Supplied data:

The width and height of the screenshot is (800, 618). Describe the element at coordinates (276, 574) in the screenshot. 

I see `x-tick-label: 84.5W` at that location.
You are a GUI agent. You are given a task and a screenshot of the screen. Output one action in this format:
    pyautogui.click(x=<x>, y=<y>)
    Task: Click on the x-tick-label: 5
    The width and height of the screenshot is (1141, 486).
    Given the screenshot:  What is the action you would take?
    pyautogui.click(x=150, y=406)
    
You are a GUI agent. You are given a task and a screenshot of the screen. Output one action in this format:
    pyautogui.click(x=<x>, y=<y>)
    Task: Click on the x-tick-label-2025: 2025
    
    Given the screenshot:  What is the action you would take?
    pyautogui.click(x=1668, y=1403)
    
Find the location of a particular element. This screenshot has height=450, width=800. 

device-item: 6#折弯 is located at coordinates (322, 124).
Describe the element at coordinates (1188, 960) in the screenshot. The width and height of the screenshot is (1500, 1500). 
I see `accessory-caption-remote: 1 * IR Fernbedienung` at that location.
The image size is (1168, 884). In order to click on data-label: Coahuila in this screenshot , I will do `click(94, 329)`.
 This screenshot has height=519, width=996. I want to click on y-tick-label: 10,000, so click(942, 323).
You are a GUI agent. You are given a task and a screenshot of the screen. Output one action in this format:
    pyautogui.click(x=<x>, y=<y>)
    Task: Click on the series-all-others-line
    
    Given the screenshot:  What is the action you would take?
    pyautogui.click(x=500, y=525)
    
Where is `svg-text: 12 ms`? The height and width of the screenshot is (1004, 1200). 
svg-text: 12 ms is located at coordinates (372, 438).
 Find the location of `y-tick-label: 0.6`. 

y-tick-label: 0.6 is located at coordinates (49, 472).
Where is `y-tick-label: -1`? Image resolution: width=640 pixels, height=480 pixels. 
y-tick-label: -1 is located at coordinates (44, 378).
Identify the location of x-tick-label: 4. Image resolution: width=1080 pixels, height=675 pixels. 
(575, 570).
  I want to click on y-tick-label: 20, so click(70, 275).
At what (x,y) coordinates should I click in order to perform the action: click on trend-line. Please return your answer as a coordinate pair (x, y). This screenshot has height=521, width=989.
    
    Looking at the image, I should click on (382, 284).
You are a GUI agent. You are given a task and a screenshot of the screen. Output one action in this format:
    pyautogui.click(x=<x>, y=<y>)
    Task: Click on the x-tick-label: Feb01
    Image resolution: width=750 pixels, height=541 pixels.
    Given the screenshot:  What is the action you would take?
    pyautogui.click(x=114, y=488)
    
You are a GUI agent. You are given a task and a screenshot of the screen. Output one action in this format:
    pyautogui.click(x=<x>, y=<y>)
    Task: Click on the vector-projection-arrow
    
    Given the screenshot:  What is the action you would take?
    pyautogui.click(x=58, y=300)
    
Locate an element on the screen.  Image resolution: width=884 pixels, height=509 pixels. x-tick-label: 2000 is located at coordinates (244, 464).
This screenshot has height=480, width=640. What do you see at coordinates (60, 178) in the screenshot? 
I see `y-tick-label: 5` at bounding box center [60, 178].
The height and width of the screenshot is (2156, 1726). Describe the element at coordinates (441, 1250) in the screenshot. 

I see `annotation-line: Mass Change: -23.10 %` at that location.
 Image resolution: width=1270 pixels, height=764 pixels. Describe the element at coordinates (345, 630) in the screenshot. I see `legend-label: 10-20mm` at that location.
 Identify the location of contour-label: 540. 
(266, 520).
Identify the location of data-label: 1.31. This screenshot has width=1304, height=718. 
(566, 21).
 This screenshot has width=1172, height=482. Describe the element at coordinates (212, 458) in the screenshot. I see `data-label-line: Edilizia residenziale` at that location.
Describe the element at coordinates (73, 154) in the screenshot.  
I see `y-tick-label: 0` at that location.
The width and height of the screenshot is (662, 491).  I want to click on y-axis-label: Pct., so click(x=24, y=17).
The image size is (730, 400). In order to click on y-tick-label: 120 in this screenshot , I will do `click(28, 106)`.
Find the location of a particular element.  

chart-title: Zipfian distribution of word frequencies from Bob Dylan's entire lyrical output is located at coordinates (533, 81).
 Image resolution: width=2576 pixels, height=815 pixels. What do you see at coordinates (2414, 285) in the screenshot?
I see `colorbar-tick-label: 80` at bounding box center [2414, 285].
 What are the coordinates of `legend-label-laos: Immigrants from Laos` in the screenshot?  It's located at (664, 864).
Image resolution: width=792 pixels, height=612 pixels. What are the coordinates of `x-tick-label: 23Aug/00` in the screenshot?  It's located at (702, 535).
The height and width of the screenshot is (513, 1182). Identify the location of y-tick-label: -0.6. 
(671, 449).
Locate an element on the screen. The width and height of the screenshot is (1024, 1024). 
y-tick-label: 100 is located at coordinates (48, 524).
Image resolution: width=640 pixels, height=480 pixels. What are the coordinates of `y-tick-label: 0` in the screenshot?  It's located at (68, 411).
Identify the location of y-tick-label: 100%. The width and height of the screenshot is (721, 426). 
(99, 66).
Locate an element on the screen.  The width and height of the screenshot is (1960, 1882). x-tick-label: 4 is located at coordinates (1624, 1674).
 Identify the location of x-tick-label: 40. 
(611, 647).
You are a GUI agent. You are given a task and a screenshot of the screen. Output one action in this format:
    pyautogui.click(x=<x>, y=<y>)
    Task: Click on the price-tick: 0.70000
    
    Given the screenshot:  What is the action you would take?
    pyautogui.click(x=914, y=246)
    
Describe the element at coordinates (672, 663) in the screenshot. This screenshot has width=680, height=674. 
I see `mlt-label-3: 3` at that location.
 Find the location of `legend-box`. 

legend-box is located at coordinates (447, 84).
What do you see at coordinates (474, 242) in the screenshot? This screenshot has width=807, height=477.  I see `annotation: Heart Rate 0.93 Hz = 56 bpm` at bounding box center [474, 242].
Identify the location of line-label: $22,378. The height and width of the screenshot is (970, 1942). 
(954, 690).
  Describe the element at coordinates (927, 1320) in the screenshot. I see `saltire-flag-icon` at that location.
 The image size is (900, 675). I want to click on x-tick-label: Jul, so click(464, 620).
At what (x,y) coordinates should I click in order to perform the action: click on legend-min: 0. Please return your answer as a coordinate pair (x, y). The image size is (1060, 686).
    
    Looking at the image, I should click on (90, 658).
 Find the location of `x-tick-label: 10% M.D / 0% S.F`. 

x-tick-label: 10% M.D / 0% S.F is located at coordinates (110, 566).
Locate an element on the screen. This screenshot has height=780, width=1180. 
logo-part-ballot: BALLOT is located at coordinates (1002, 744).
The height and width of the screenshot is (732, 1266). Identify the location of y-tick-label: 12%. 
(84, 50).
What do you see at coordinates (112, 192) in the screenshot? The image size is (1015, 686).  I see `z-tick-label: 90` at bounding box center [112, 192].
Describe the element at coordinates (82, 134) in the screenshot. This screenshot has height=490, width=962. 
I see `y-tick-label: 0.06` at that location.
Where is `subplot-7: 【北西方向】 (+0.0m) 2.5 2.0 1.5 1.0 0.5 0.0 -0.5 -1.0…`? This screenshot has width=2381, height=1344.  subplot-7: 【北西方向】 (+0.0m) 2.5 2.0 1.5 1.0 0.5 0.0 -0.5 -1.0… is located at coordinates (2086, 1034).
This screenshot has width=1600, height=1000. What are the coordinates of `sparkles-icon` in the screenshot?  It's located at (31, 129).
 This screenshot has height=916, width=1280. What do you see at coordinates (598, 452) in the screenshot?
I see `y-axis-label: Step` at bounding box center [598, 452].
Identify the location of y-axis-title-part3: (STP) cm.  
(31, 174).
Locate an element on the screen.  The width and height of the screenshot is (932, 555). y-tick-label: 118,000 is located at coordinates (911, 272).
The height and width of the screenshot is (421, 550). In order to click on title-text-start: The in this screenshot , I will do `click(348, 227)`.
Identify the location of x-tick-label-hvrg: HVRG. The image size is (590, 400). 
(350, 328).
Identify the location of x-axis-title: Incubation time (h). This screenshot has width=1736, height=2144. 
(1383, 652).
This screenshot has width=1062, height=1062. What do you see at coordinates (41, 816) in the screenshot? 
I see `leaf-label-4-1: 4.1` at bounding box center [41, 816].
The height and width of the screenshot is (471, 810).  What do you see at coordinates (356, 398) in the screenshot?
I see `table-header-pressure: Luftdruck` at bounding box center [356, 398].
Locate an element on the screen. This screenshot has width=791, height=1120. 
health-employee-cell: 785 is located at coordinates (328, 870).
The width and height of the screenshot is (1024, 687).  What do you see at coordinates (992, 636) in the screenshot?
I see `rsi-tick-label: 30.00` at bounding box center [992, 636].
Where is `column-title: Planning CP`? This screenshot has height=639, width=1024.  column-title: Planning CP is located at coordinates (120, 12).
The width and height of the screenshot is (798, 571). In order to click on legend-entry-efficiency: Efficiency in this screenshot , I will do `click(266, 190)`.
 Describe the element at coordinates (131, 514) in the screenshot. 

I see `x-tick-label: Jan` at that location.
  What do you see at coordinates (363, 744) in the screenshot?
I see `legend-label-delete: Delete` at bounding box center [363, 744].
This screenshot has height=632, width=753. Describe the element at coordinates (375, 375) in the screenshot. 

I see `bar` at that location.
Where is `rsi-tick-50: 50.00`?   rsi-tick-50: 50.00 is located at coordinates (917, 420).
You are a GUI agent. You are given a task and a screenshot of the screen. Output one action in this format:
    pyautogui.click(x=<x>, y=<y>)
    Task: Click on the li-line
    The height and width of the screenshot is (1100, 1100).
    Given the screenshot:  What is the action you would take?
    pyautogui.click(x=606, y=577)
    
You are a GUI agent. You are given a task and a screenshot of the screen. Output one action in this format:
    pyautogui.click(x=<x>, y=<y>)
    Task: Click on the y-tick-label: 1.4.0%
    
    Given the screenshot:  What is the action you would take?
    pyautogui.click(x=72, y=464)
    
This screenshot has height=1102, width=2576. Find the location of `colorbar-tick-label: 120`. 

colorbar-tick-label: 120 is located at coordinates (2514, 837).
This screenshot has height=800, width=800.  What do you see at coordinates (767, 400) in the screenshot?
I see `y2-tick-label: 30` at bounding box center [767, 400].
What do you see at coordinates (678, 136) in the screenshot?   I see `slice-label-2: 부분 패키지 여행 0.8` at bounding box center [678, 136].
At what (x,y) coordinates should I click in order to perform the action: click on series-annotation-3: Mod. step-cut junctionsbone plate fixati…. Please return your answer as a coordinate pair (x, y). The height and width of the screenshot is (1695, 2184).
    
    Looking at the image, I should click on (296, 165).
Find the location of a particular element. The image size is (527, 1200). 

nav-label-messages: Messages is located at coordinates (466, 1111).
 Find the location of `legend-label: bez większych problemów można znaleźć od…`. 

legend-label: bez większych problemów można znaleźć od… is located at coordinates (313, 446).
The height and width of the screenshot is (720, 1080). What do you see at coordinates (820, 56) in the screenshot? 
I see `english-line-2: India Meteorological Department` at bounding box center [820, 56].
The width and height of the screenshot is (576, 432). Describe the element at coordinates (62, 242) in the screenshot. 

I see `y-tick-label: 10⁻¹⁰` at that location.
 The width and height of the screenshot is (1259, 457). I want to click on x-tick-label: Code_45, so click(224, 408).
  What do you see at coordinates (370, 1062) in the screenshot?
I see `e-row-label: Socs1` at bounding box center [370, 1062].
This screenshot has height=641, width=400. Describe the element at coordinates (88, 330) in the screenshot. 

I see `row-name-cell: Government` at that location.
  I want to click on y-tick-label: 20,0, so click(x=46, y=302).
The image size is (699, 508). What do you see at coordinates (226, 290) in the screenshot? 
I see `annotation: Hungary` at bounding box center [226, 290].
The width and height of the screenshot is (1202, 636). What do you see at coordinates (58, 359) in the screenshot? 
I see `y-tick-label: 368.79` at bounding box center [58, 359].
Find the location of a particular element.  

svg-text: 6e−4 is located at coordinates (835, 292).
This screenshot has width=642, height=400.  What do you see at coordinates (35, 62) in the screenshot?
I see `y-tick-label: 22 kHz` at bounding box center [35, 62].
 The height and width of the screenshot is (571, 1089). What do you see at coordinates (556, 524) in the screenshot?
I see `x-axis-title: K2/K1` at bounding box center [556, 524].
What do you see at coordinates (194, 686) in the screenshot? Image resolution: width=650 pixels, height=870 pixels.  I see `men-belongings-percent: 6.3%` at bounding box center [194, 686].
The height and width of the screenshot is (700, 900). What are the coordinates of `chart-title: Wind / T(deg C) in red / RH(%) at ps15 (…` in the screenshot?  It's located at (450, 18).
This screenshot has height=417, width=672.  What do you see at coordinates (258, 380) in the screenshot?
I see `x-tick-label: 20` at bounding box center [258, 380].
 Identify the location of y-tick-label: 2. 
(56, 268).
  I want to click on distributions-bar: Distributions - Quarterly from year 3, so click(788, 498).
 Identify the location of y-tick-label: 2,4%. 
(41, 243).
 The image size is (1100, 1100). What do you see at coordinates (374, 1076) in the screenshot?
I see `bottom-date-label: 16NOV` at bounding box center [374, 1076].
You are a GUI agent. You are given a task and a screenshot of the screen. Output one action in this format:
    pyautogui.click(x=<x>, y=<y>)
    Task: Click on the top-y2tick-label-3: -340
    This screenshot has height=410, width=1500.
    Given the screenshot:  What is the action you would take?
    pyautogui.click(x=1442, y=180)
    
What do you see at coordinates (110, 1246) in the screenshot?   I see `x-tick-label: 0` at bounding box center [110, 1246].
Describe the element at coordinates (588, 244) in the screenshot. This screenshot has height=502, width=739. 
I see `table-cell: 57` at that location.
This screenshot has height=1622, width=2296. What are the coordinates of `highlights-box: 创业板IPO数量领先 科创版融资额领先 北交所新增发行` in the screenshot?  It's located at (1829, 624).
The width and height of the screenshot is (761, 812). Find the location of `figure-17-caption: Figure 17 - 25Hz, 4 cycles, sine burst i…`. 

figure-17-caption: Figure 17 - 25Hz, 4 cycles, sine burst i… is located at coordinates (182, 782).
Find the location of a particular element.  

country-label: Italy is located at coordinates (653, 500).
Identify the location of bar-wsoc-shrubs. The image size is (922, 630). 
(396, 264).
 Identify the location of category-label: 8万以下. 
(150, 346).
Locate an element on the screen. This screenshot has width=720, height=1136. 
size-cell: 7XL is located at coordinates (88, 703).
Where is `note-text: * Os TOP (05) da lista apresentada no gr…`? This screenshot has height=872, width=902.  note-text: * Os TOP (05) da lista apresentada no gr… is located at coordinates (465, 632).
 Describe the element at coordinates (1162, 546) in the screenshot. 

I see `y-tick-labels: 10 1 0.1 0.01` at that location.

Exercise:
Please output the records again, word for word, starting at the line containing "Identify the location of bar-wsoc-shrubs." and continuing through the end of the records.

Solution below:
Identify the location of bar-wsoc-shrubs. The image size is (922, 630). 
(396, 264).
 Identify the location of category-label: 8万以下. 
(150, 346).
Locate an element on the screen. This screenshot has width=720, height=1136. 
size-cell: 7XL is located at coordinates (88, 703).
Where is `note-text: * Os TOP (05) da lista apresentada no gr…`? This screenshot has height=872, width=902.  note-text: * Os TOP (05) da lista apresentada no gr… is located at coordinates (465, 632).
 Describe the element at coordinates (1162, 546) in the screenshot. 

I see `y-tick-labels: 10 1 0.1 0.01` at that location.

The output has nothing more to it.